Oftentimes, we who were raised in a Christian home may not have acted on those sinful tendencies when others did, because we were blessed enough to be raised in a cultural context that wouldn’t allow us to do so – meaning that your parents and church community reprimanded you and taught you how to behave in a socially acceptable way as a minimum. But don’t kid yourself; that is not displaying the fruit of the Spirit. That is just acting right because that’s what mom and dad said to do, and because all other roads led to punishment (which, don’t misunderstand, is something to be thankful for). But only after comprehending the weight of the gospel and placing your trust in Christ (at whatever age that may have legitimately happened) were you saved by grace. Only then did you begin to have good works flow out of a gospel-transformed heart. Before that you were only parading, pretending, fooling everybody, perhaps even yourself. Jesus hates that (Matt 6).
Jesus said that the greatest commandment is to “love the Lord your God with all your heart and with all your soul and with all your mind” (Matt 22:37). That would mean that breaking the greatest commandment involves not loving the Lord your God with all your heart and with all your soul and with all your mind. And you can accomplish that monumental sin without ever leaving the church pew. All you have to do is quietly divide your affections and devote the most minuscule fraction of your heart to something that is not ultimately rooted in the joy and glory of the Lord, and you have broken the greatest commandment. No one even looks up, but this renders you an eternal offender and a deserving recipient of an eternity’s worth of the wrath of God. With nauseating consistency, we all do this. The one that the other kids called “Bible thumper” and the one that spent years in addiction and crime have both failed in this way. They are equal heirs of their parents’ nature, meaning Adam and Eve. Just because human observers don’t perceive your sin as “loud” doesn’t mean that your sin isn’t real and your condemnation just.
The story gets better though. For you, Christian, the condemnation never comes. God loved you anyway. He acquitted you anyway. He saved you anyway. At great cost to himself, he desired you and your God-hating heart so much that he sent his Son to die for you by way of bloody execution. He kindly chose you, not because of anything good you had in mind, but in spite of the hate he knew you would harbor. He sought you and bought you, though you loved yourself more than him. While your heart was far away, his love and grace came for you and welcomed you into his loving embrace (Rom 5:8). You broke the greatest commandment, and still he called your name. Now, through faith, you are called a child of God and a fellow heir with Christ (Rom 8:17), rendering you the benefactor of an infinite estate. Now that’s what testimonies are made of. And if you are a Christian, that’s your testimony at the minimum. And it never gets old.

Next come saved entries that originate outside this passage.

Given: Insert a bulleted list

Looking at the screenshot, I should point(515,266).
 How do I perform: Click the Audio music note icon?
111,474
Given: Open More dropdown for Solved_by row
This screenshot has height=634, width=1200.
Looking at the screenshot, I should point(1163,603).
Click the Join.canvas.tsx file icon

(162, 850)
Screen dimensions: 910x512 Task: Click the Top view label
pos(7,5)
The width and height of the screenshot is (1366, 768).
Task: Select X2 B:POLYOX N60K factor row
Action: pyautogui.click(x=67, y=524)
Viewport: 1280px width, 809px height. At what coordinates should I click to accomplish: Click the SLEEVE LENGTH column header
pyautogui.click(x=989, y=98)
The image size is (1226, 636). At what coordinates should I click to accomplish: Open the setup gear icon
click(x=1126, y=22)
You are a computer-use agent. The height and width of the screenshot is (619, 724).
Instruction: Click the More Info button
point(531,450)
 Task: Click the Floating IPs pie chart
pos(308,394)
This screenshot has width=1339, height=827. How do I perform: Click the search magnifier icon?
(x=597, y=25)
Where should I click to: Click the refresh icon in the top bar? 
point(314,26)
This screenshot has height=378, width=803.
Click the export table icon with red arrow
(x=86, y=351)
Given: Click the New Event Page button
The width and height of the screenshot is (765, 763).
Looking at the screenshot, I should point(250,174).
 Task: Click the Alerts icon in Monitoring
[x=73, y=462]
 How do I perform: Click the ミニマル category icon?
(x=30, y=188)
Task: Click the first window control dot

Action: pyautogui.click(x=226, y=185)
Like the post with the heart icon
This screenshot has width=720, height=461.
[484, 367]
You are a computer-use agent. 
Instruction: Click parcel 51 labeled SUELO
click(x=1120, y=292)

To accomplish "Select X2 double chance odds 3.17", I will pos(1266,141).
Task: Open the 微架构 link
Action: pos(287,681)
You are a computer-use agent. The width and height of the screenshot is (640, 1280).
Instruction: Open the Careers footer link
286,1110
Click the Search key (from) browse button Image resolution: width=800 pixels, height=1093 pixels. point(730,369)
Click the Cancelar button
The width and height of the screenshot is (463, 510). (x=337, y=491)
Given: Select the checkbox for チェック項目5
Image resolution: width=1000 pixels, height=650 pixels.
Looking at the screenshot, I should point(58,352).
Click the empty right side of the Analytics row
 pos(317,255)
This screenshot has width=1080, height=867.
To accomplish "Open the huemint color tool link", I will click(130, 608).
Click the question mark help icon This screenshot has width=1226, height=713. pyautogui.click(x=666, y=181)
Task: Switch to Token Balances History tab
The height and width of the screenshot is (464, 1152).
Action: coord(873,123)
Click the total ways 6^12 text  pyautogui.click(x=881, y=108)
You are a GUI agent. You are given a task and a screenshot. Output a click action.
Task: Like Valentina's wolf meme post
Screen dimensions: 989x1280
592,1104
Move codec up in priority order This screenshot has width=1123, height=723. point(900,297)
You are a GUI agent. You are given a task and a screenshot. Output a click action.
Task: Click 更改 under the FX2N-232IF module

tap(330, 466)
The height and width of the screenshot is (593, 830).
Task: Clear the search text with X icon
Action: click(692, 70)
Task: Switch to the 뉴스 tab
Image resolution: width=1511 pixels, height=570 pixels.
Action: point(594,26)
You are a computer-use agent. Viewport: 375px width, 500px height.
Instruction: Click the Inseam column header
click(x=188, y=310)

We have to remember that, apart from God, both the church punks and the guys on death row equally share in the same destitute spiritual condition. And when Christ came to die for both kinds of people, the cross was not less painful for the well-behaved. It hurt him. To say you have no testimony, then, is to grossly underestimate your own depravity and also to downplay the miraculous grace of God, who went to great lengths to redeem you. He didn’t do all of that so you could shrink back as if you had no story to tell.
For starters, you were dead and are now alive (Eph 2:1). You were a God-hater who is loved by God (1 Jn 4:10). You have been born more than once (John 3:3). These are all miracles that you’ve experienced firsthand, and there are many other ways to describe them. God didn’t give you these experiences so you can pretend that they’re second-rate compared to someone else’s. If you have a background with a bunch of hell-raising sins, you should absolutely name them in your testimony so that we can all praise God with you for your deliverance. But God doesn’t need you to have that background to make a beautiful story out of you.
The world can’t believe in the Lord’s goodness until it hears about the Lord’s goodness, and they’ll never hear until you open your mouth (Rom 10:14). So just let it fly and let Jesus be the hero, and he’ll take it from there. He always does.
With great boldness and without shame (Rom 1:16),
Ah, I love saving the best news for last.
We’ve spent the last three posts trying – no, laboring – to learn why God blesses us, and we arrived last time at two very important truths: 1) that God blesses us because he loves us and wants us to know it, and 2) God blesses us so that he may receive glory. While these two motivations are not conflicting within the counsel of God (a view which I spent an entire post in part 3 trying to defend), I have not been shy about placing the latter as the end to which the former is designed to lead. Now to dodge one last pitfall.
Sometimes it’s easy to fall into the trap of trying to separate the enjoyment of blessings from the glorification of God. The concern goes like this: “How long am I allowed to sit here and feel loved and enjoy blessings before I should start glorifying God (through acts of service, thankful prayers, etc.)? Should I limit how much I enjoy the gifts God has given me to avoid being inward-focused instead of God-focused?”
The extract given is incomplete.